Theory of Singularities and Real and Complex Algebraic Geometry

Equisingular approximability of real and complex analytic singularities

I am interested in the question of whether real and complex analytic singularities can be approximated by algebraic singularities in such a way that that preserves essential properties connected to the resolution of singularities. I have shown that an arbitrary real or complex analytic singularity can be approximated up to an arbitrary degree by algebraic singularities that have the same Hilbert-Samuel function and preserve other algebro-geometric properties of interest such as the Cohen-Macaulay type, and the equivalence class under local homeomorphisms. The Hilbert-Samuel function is a measure of singularity and is used in the resolution of singularities. Currently I am trying to show if such an approximation can be found which preserves these properties throughout a given resolution tower.

Publications:

  1. A. Patel. Algebraic approximation of Cohen-Macaulay algebras. J. Algebra 625: 66-81, 2023.

  2. A. Patel. Finite determinacy and approximation of flat maps. Proc. Amer. Math. Soc., 151(1):201–213, 2023.

  3. J. Adamus, A. Patel. Equisingular algebraic approximation of real and complex analytic germs. J. Singul. 20:289-310, 2020.

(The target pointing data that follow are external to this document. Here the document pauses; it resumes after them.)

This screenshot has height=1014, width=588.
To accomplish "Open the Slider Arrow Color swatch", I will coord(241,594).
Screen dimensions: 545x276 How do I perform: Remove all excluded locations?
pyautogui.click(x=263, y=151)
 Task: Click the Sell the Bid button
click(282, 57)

Locally bounded rational functions and continuous rational functions on singular domains.

Rational continuous functions on singular real algebraic varieties have various interesting properties. In particular a continuous rational function defined on a singular real algebraic set can become non-rational when restricted to a subvariety contained in the singular locus. There is a natural link between this class of functions and the class of locally bounded rational functions as any continuous rational function on a singular real algebraic variety can be exteded to a locally bounded rational function on the ambient space. The behaviour of locally bounded rational functions on singular real algebraic varieties is currently an open area of research which has the potential of revealing much interesting behaviour.

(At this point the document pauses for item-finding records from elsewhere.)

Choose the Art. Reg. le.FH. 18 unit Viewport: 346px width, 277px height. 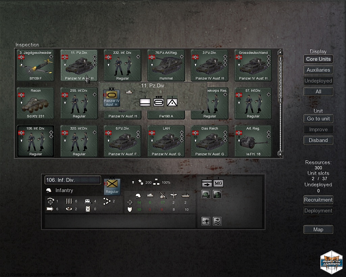point(253,141)
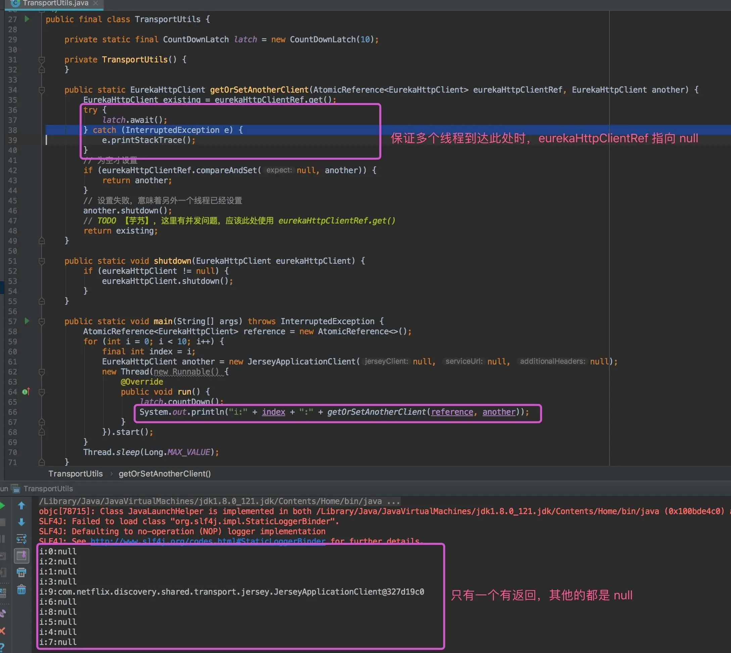The image size is (731, 653).
Task: Select the TransportUtils.java editor tab
Action: pyautogui.click(x=56, y=4)
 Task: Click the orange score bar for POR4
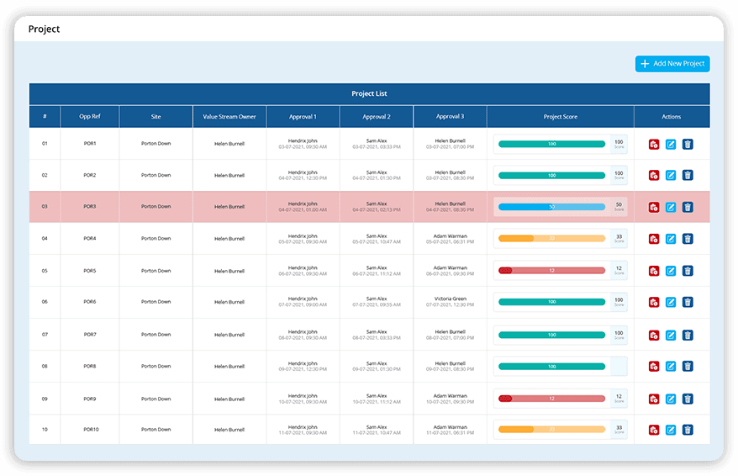pyautogui.click(x=551, y=239)
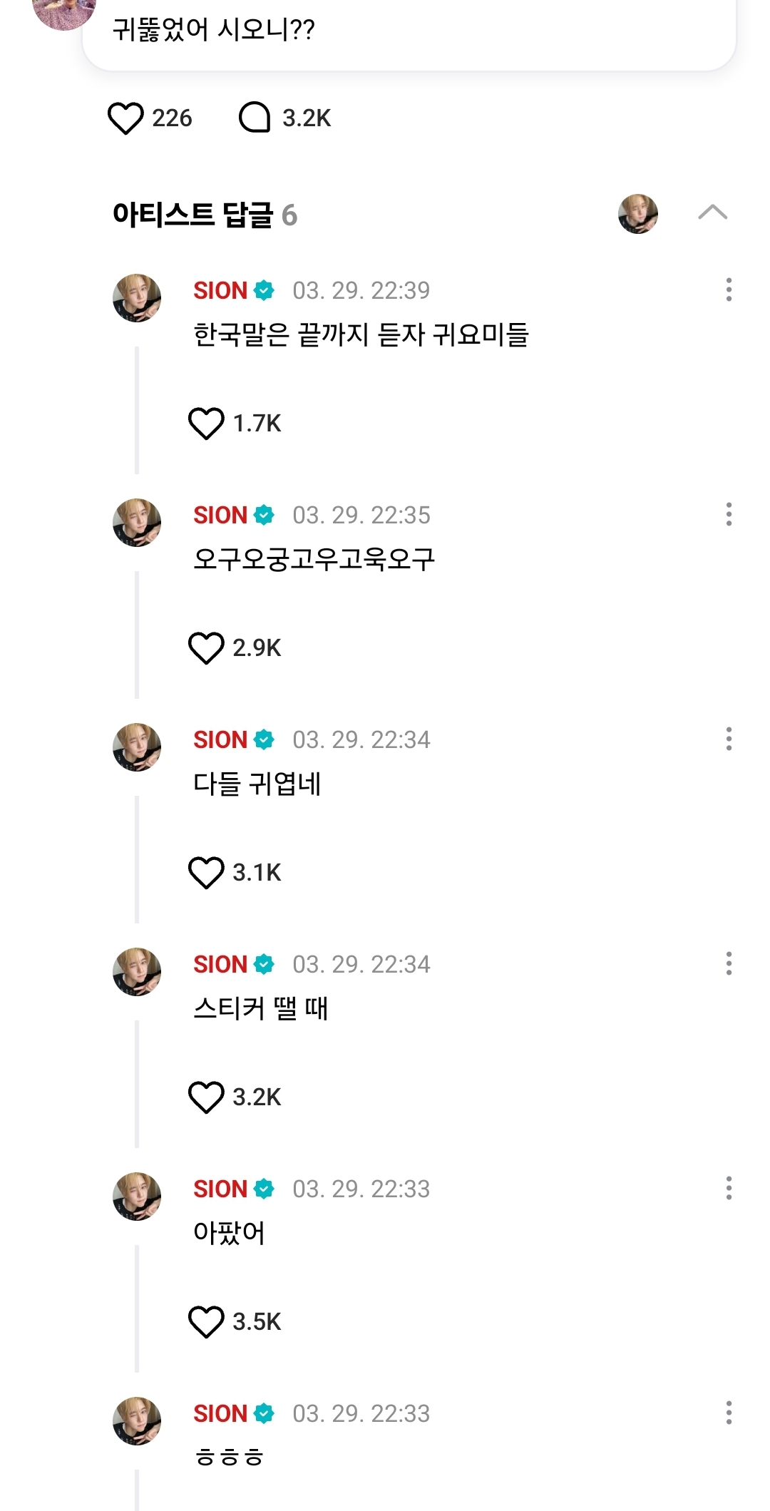Open SION's name on 22:39 reply
This screenshot has width=770, height=1511.
pos(220,291)
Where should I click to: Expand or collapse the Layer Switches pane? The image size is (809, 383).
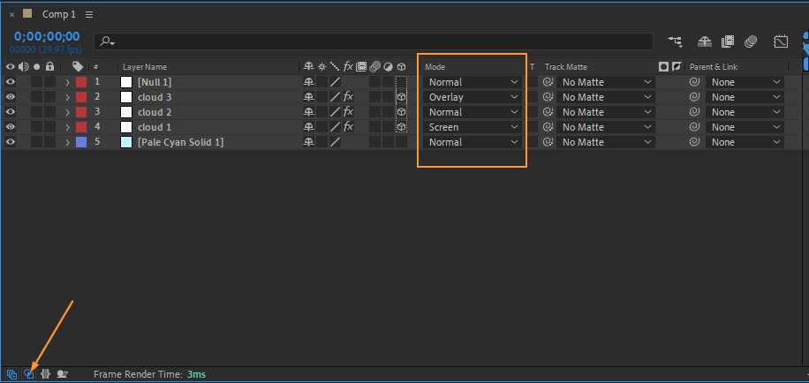pos(11,374)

Applied Numerical Linear Algebra

Parallel preconditioning for iterative methods for the solution of large and sparse linear systems

I work on developing parallel and asynchronous algorithms for the construction of preconditioners for iterative methods for the solution of large and sparse linear systems. Given that we are in the era of exa-scale computing where modern supercomputers have thousands of cores, the need for parallel algorithms for preconditioning for the solution of large and sparse linear systems has become more urgent as these form the core of solver packages for problems arising from many application domains. One of the challenges in developing such algorithms for modern supercomputers is the cost of communication and synchronization. This is the main motivation of my interest in asynchronous and communication avoiding parallel algorithms for preconditioning.

Publications:

  1. E. Chow, A. Patel. Fine-grained parallel incomplete LU factorization. SIAM journal on Scientific Computing 37.2: C169–C193, 2015.

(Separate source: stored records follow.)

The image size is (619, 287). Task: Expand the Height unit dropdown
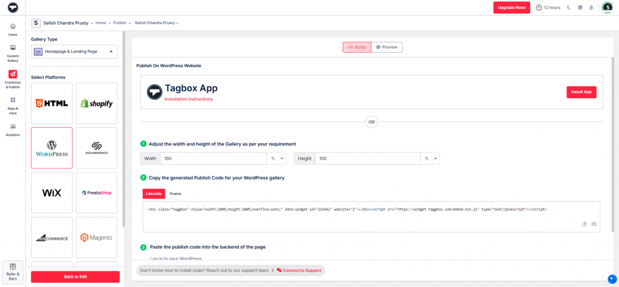(430, 158)

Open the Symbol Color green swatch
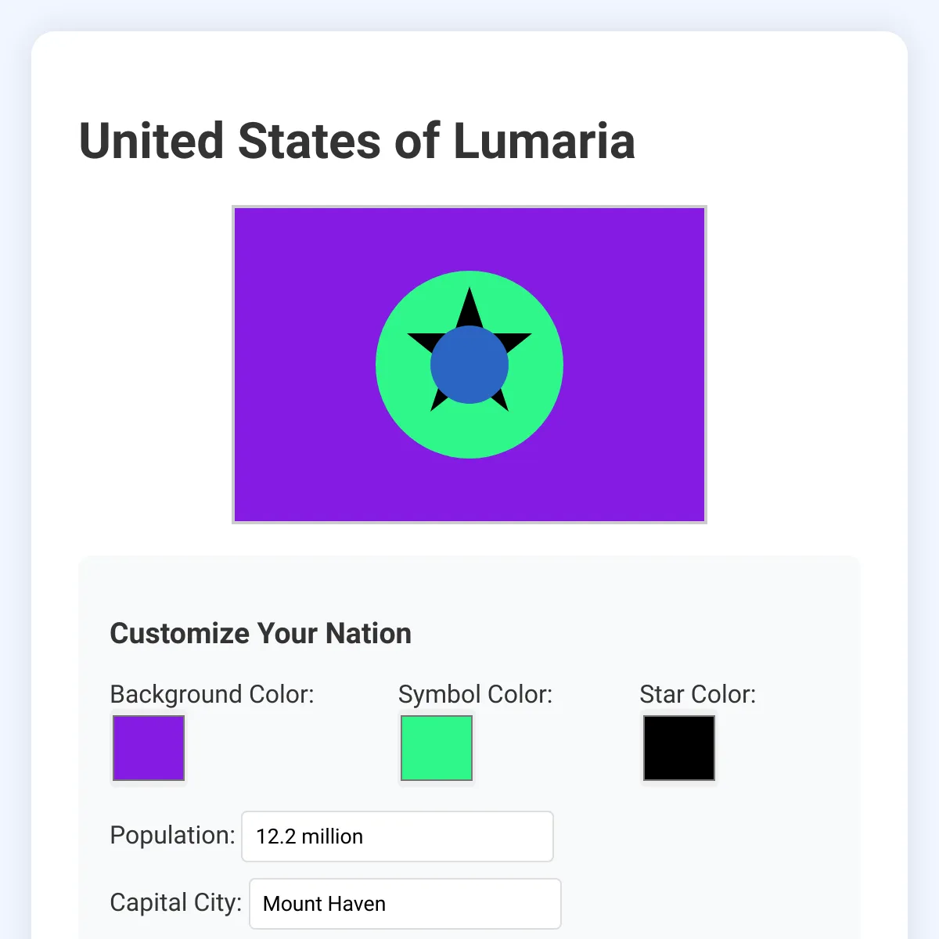pyautogui.click(x=437, y=748)
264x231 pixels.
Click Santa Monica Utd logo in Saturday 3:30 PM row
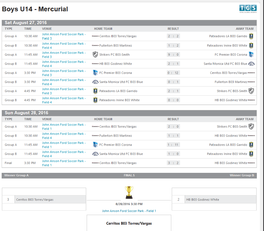95,82
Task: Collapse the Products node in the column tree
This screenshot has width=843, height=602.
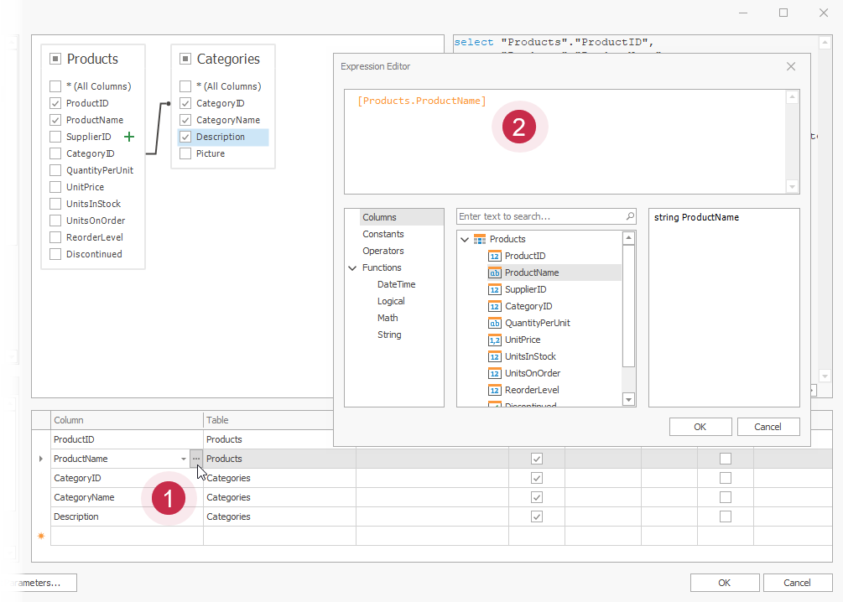Action: [x=464, y=239]
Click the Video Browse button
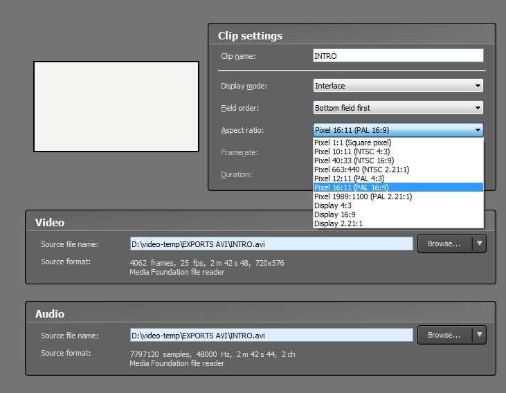The height and width of the screenshot is (393, 506). (444, 244)
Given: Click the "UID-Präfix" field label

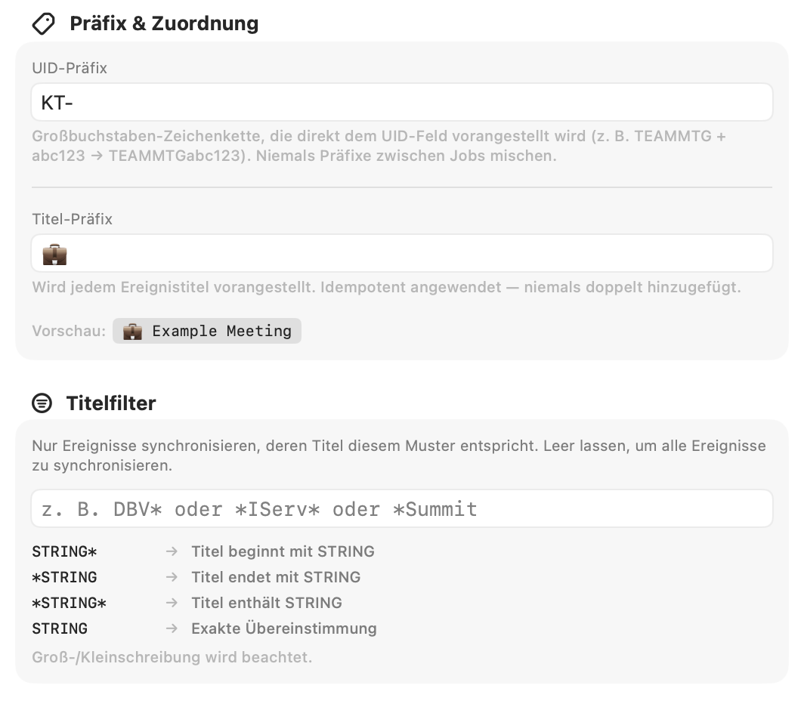Looking at the screenshot, I should pyautogui.click(x=70, y=68).
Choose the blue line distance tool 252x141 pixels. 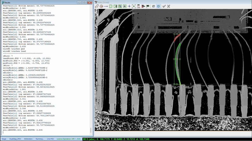(x=106, y=6)
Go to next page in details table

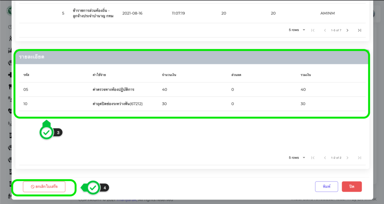coord(347,158)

  2. A. Patel, E. Boman, S. Rajamanickam, E. Chow. Cross Platform Fine Grained ILU and ILDL Factorizations Using Kokkos. Center for Computing Research Summer Proceedings (2015), A.M. Bradley and M.L. Parks, eds., Technical Report SAND2016-0830R, Sandia National Laboratories, pp. 159-177, 2015

Applications of High Performance computing to scientific computing

I am also interested in the application of HPC to scientific computing problems arising from application domains. One of my previous projects (at Georgia Tech) involved the parallelization of the Hartree-Fock method of computational quantum chemistry. The emphasis was on the development of a parallel algorithm and implementation for distributed memory targeted at large supercomputers.

Publications:

  1. X. Liu, A. Patel, and E. Chow. A new scalable parallel algorithm for Fock matrix construction. IEEE 28th international parallel and distributed processing symposium (IPDPS), 2014.